TASK -> Given the material below, return only the lines starting at the line with "Subscribe to our Newsletters (1000, 17)" and ending at the line with "Message Boards (893, 185)", exactly as they appear.

RECORDS FOR PROCESSING ->
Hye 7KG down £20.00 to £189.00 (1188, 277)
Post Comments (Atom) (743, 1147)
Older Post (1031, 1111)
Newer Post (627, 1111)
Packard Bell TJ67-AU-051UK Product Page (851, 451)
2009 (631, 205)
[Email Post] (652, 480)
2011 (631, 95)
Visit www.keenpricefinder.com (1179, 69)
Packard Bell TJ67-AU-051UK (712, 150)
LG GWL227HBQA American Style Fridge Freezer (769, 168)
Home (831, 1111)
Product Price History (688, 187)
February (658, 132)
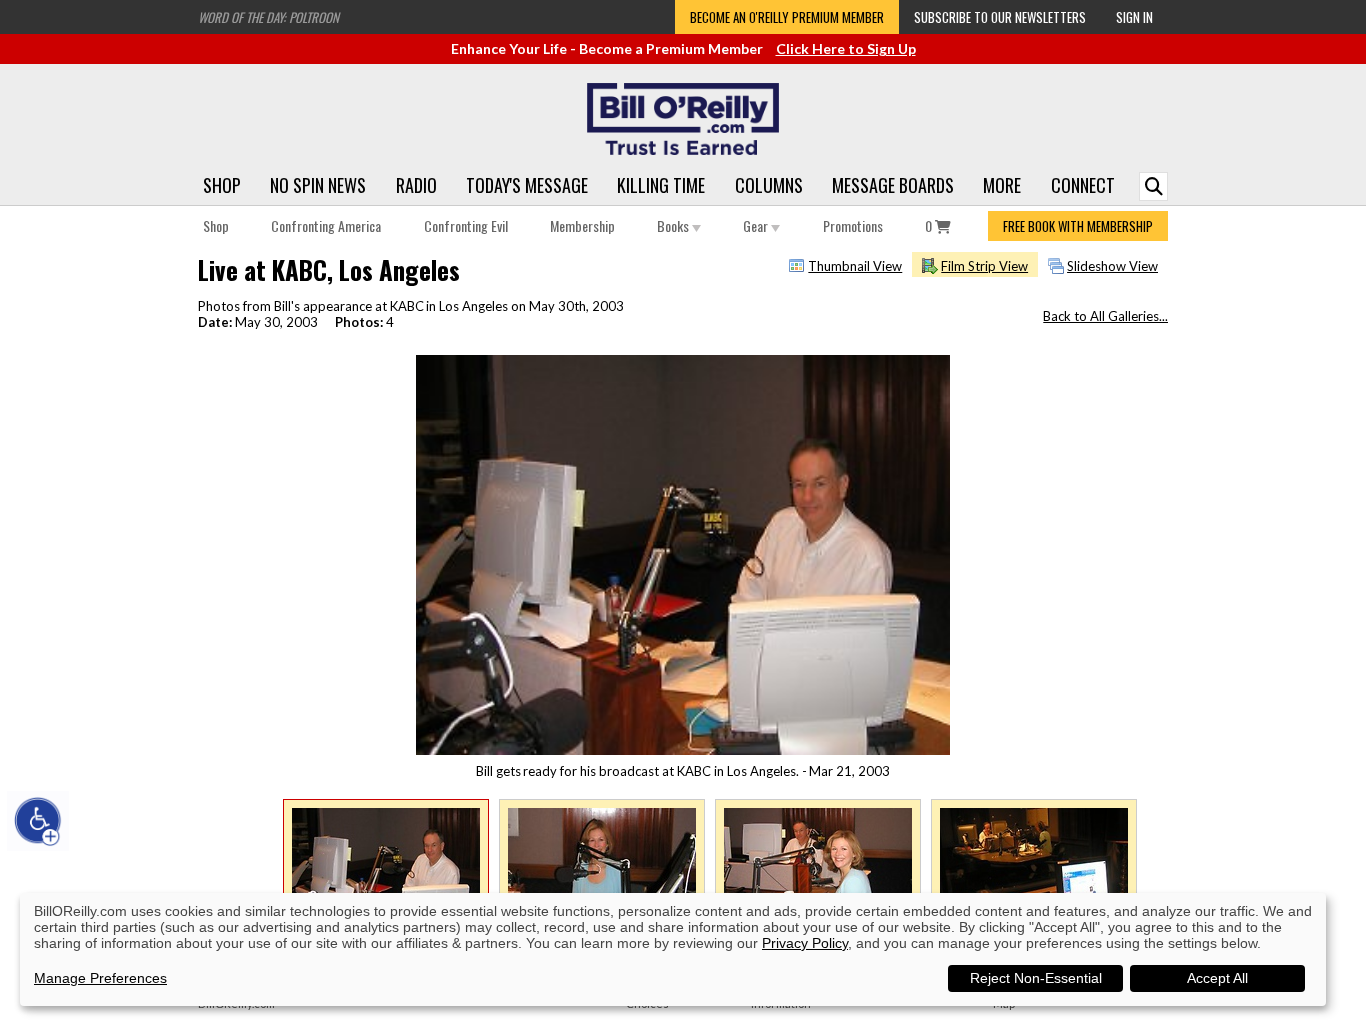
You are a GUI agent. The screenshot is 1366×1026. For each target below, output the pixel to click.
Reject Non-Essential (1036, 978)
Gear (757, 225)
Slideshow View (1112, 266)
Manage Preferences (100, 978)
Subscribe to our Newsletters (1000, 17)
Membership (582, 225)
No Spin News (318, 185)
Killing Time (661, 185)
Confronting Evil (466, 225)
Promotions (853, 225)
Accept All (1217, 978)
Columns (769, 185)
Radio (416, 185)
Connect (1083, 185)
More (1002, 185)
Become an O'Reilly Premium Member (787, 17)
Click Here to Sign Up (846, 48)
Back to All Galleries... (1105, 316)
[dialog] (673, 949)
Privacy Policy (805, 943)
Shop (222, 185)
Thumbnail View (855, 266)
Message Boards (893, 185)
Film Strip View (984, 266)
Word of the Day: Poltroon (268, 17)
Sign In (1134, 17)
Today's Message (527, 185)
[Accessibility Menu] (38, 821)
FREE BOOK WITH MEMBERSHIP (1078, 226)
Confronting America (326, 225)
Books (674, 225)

ANSWER SPACE ->
Subscribe to our Newsletters (1000, 17)
Membership (582, 225)
No Spin News (318, 185)
Killing Time (661, 185)
Confronting Evil (466, 225)
Promotions (853, 225)
Accept All (1217, 978)
Columns (769, 185)
Radio (416, 185)
Connect (1083, 185)
More (1002, 185)
Become an O'Reilly Premium Member (787, 17)
Click Here to Sign Up (846, 48)
Back to All Galleries... (1105, 316)
[dialog] (673, 949)
Privacy Policy (805, 943)
Shop (222, 185)
Thumbnail View (855, 266)
Message Boards (893, 185)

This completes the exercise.